ABSTRACT
Individuals, (media-) organisations, and crisis responders who are involved in ad hoc crisis communication steadily deploy social media to contribute to collective sense-making as an endeavour to create meaning in highly uncertain situations. Exerting sense-giving in order to shape others’ conceptions is causally preceded by an initial breakup of existing understanding. This study aims to explore patterns of sense-breaking in social media crisis communication and its impact on collective sense-making and sense-giving. To this end, we conducted a case study of the Manchester bombing in 2017, including a social network analysis of 708,147 Twitter postings and a content analysis of 2006 original tweets. We found individual role types to be initiators of sense-breaking in early crisis stages when uncertainty is at its height. Exerting successive sense-giving becomes more challenging if the collective sense-making has progressed along with the sequence of events. This understanding aims to encourage emergency management organisations to move their sense-giving actions closer to the point in time when sense-breaking occurs.
Disclosure statement
No potential conflict of interest was reported by the authors.
Notes
1 https://gephi.org, last accessed on 19 February 2019.
2 https://www.tableau.com, last accessed on 19 February 2019.
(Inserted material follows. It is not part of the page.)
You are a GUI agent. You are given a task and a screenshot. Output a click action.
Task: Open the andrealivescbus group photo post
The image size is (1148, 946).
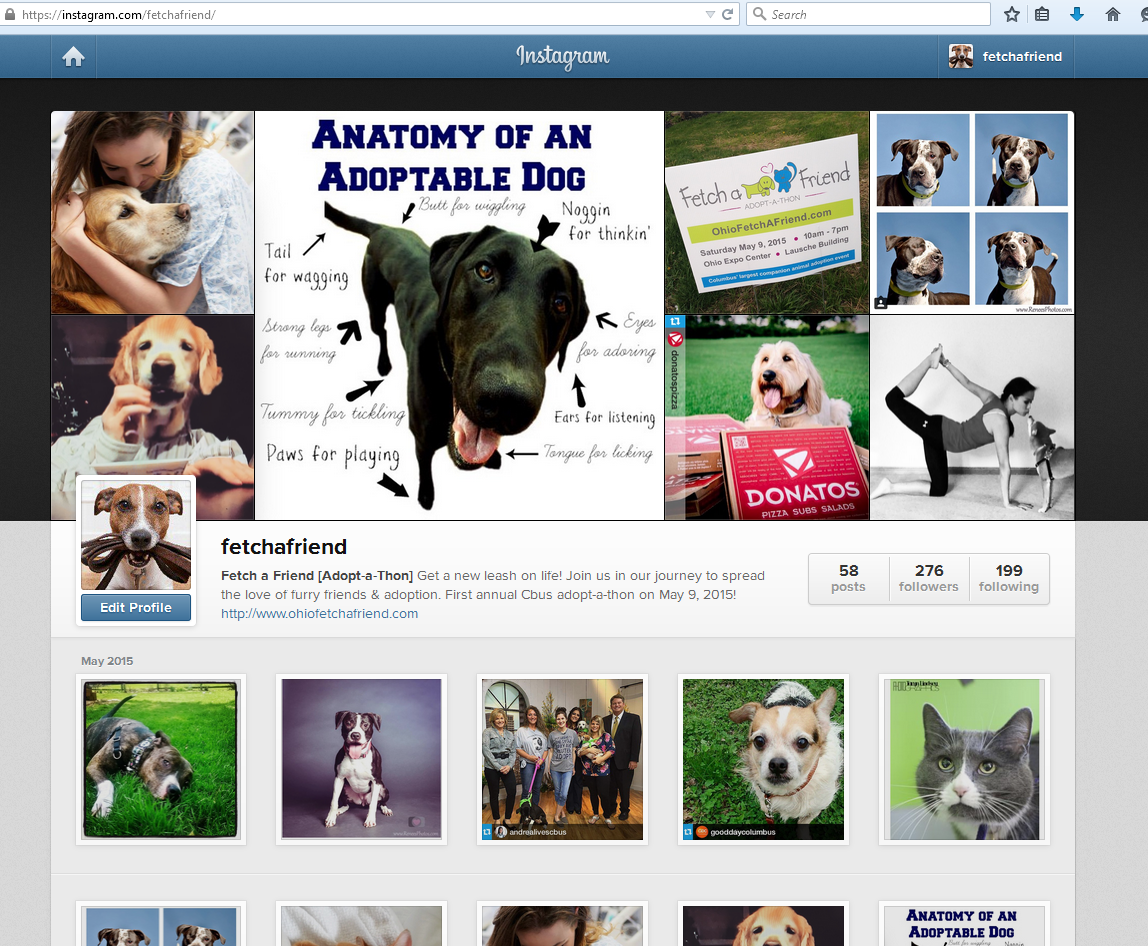click(562, 759)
3 Gephi offers an interface to visualise network structures. In this case, each retweet author and each retweet in our dataset was appointed a unique ID. To create a weighted retweet network, we processed our data so that each ID of a retweet author points toward the user that originally authored the tweet. Consequently, the tool displays each user as a node and each retweet as an edge, which can be graphically modified.